Governo recua e poupa aplicações estrangeiras de alta no IOF após críticas.

Fernando Haddad Foto: Diogo Zacarias/MF
Pressionado por um rombo fiscal estimado em R$ 20,5 bilhões, o governo federal cogitou aumentar a alíquota do Imposto sobre Operações Financeiras (IOF) como forma de elevar a arrecadação. A medida, no entanto, enfrentou forte reação negativa de setores do mercado financeiro e de investidores internacionais, que temiam impacto direto sobre o custo de transações e aplicações.
Diante do excesso de críticas, o Palácio do Planalto decidiu recuar parcialmente da proposta e anunciou que poupará algumas operações do aumento, entre elas, as aplicações estrangeiras. A decisão busca preservar a atratividade do Brasil para o capital externo em um momento de instabilidade fiscal e desaceleração da economia.

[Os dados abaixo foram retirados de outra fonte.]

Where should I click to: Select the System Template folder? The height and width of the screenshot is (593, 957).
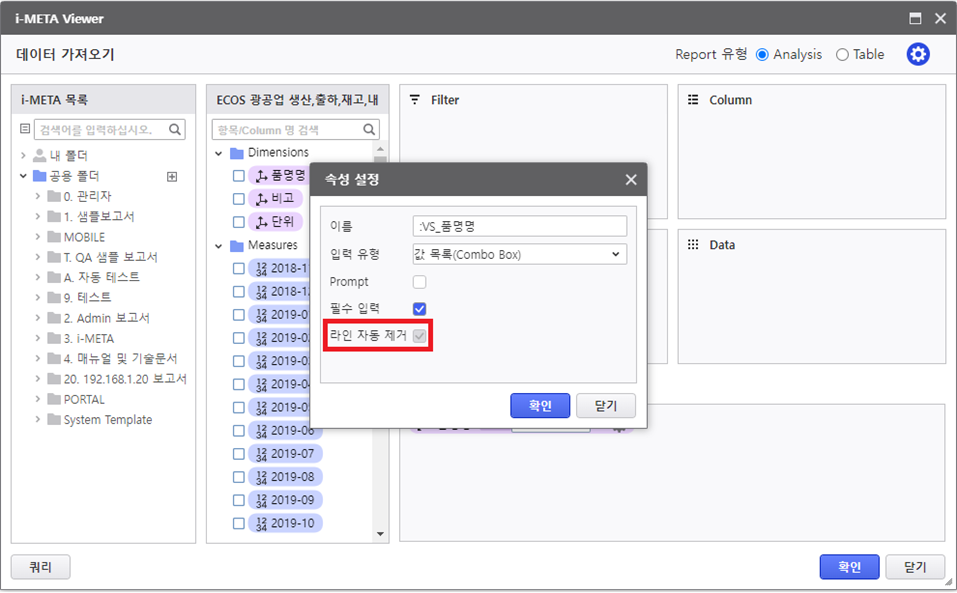107,420
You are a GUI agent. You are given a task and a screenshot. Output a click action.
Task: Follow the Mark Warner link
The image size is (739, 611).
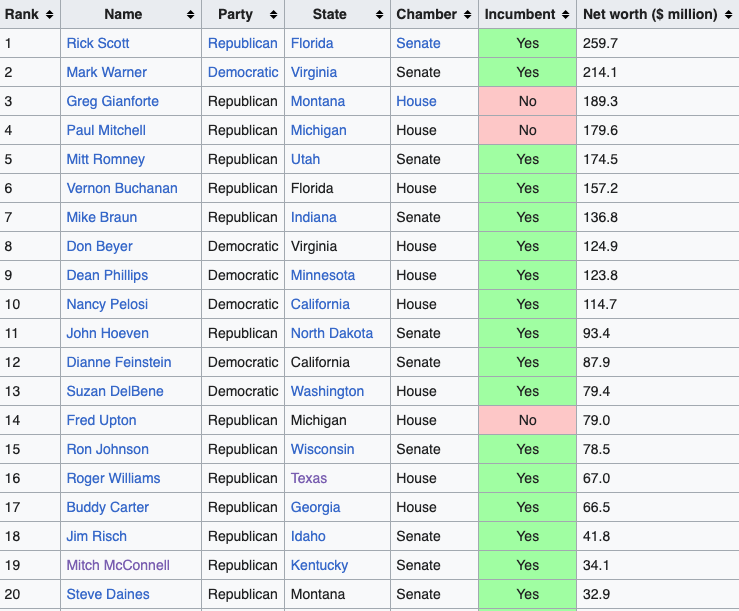(107, 72)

Fontes do governo afirmam que outras alternativas para compensar o déficit seguem em estudo, incluindo cortes de gastos e revisão de incentivos fiscais. Ainda assim, o cenário continua desafiador. O recuo parcial no IOF evita desgastes políticos imediatos, mas mantém a pressão sobre a equipe econômica, que precisa encontrar soluções eficazes para equilibrar as contas públicas sem desestimular investimentos.